## Required actions
1. In the forum comments, what does the commenter say he claims to have hacked in order to access the thrust?
2. Translate this sentence from the forum comments into Spanish: "The systems are completely, physically separate."
3. Pick up the forum comments on stock photography and web graphics where they end, and carry them forward.

## Selected extract
* * * * * * *

No development, no design, no manufacture, no production.

But no where does it say "launching". Launching should be fine.

Comment Re:not the real question (Score 1) 200

Frankly, it's complete bullshit. The systems are completely, physically separate. There is no way to hack the thrust from the in-flight entertainment system because they are not connected to each other.

Let's go to the actual claim he made which was recorded by the tech media, long before he was arrested for his tweet.

He claims he was able to hack the simulator of a plane to access the thrust (not a real plane mind you, the simulator of a plane). Is the simulator as good and as realistic as he claims it to be? or not?

Since you seem to be an expert yourself on this subject, please tell us. Are the electronics of the simulator he used a good replica of the electronics found on an actual plane? Or did the guy just play Microsoft SimFlight and found a way to hack Windows XP?
 

Comment Re:ADA headache (Score 1) 124

"Regular" people usually don't know the difference, in my experience. Web designers pay more attention to the source of such images than most readers because it's their job. Maybe if your org is Gucci or BMW it matters more because such customers hone into style issues more.

I think you misunderstood what I said, and that we're in agreement on some level.

Assuming you're not working for BMW or Gucci, I believe that having no graphics at all can be much better than purchasing a bunch of royalty-free perfect-looking insincere photographs from some stock photography web site.

* * * * * * *

## Provided material
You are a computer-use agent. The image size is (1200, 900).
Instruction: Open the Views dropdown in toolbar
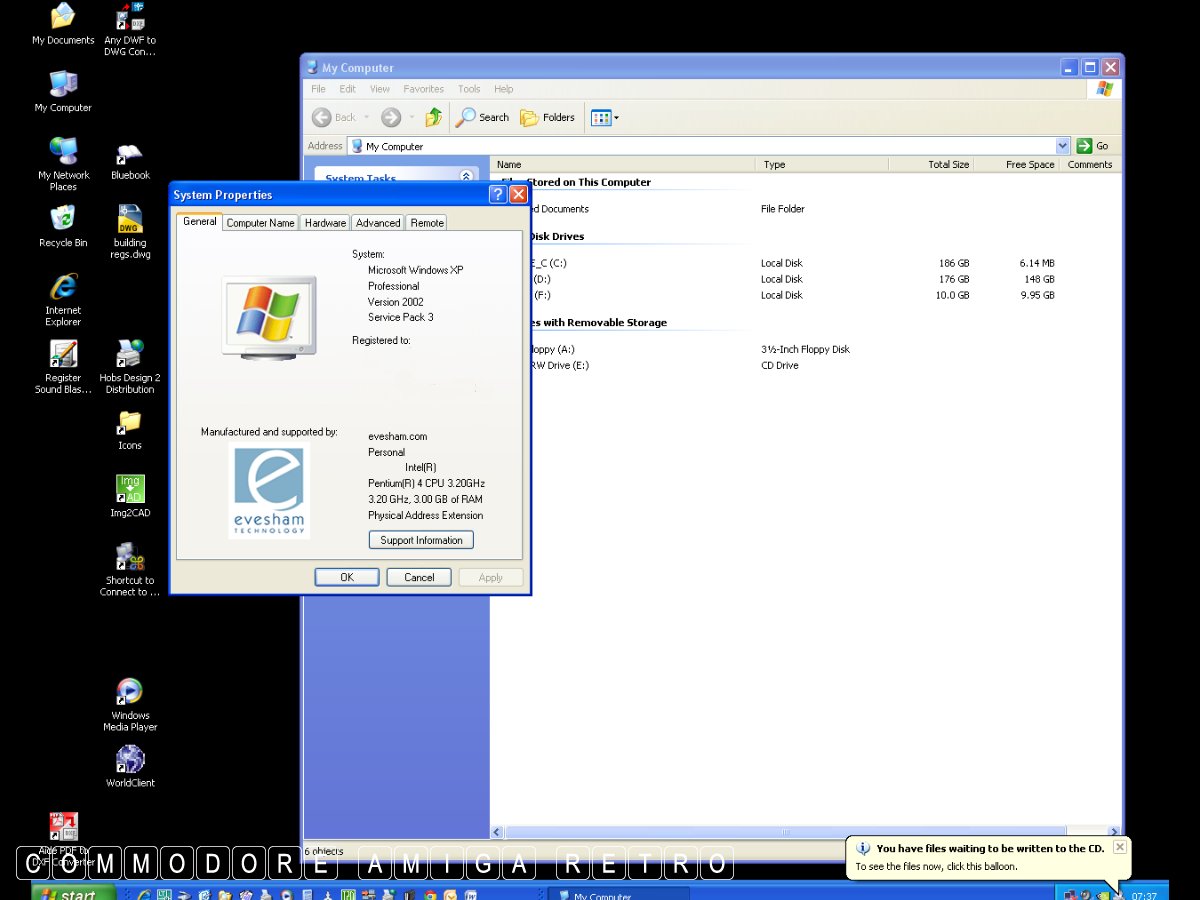(605, 117)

* * * * * * *

## Results of the tasks
1. The simulator of a plane, not a real plane.

2. Los sistemas están completamente separados, físicamente.

3.
The same goes for special animations and perfect-looking videos. Barring a few exceptions, I don't believe those effects are necessary to make a web site useful and valuable to users.

And throwing out all those stock photographs and those unnecessary effects may actually improve the usability of a web site, not just for disabled people, but may be even for everyone (and at very little cost, since it's the effects that usually cost money, and it's the more basic web sites that usually cost less money).

Comment Re:ADA headache (Score 1) 124

We are starting to toss images altogether so that we don't have that risk. But our web content is growing bland, making us "look" bad to normal readers.

Are those images you're tossing out stock photography images? Because believe me, those may look super cool and super useful to web site designers, but stock photos are not only bland and cliche, they actually look super insincere to the user who is inundated by them on every company web site.

Comment Double-speak (Score 0, Flamebait) 119

users can enjoy a custom and connected Web experience and take their favorite content (apps, videos, photos, websites) across devices without being locked into one proprietary ecosystem or brand.

Except for the newly-introduced Firefox DRM from Adobe that is.

Don't you love the new double-speak.

Comment Re:imagine that. (Score 4, Insightful) 113

A few smart kids screwing around to find workarounds isn't the same thing as all of the kids being able to get to anything at any time.

That's not the point I was making.

All it takes is one smart kid to screw around. Then, he'll be so proud of himself if he finds something, that he'll find ways to show off his trick to as many other kids as possible (especially to the other kids with Chromebooks).

The same goes for a kid that finds the workaround online, or stumbles onto it through social media. He'll brag to other kids as if he invented the workaround himself.

Comment Re:imagine that. (Score 3, Interesting) 113

...we need computing platforms that are restricted in the use of the computer, to make it function better as an educational platform.

Cheap Chromebooks the sim card explicitly removed and without the wifi password used to fill that niche, but now most new Chromebooks are touch-enabled and they'll be able to run Android soon. In other words, Google is about to mess it all up for parents.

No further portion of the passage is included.